When I want to thank God
for His love . . .

God’s love will continue forever.
—Psalm 52:1 NCV

This is what real love is: It is not our love for God;
it is God’s love for us in sending his Son to be
the way to take away our sins.
—1 John 4:10 NCV 

Give thanks to the LORD, for he is good;
his love endures forever.
—Psalm 118:29

[Jesus said] God so loved the world that he gave
his one and only Son, that whoever believes in him
shall not perish but have eternal life.
—John 3:16

We love Him because He first loved us.
—1 John 4:19 NKJV

. . . I will pray.

Loving Father,

I don’t get it, Lord—why You love me, that is.
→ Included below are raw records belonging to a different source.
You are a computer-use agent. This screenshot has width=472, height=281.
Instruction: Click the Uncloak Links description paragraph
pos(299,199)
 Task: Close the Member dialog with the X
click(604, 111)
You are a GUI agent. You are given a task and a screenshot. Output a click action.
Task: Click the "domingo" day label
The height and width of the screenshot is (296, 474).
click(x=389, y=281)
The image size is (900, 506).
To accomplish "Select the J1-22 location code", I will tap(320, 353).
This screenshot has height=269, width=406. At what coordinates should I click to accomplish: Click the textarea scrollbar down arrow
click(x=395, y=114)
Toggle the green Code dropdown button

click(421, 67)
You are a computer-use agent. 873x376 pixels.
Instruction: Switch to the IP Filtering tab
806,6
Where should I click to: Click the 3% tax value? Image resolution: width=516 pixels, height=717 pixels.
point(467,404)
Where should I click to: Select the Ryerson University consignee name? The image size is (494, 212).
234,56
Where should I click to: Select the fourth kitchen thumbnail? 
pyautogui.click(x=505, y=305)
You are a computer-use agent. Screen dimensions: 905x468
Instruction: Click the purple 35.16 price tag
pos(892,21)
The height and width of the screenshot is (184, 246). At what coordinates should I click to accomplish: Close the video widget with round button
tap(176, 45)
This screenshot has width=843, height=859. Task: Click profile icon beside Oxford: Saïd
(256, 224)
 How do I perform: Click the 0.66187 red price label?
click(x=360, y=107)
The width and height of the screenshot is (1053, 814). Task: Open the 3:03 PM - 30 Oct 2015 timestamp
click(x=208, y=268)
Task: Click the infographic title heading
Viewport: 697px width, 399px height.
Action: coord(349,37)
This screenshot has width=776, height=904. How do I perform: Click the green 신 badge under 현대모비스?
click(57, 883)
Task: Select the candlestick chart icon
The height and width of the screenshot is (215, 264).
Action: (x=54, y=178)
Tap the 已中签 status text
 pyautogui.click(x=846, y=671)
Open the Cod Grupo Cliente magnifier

I look myself over, and frankly, I must not be seeing what You see. I can’t understand it. But I’ve decided that I don’t need to understand it. Why, even the nature and logic of love between human beings is seldom knowable. That’s why I’ve determined just to accept it, to let Your love cover me, change me, energize me, make me special.

I’ve read in the Bible that You love me so much that You allowed Your Son, Jesus Christ, to accept the punishment for my sins. I can’t imagine giving up one of my children for anyone—even You. I guess that’s why You’re God and I’m just a mortal human being created in Your image and loved for Your own reasons.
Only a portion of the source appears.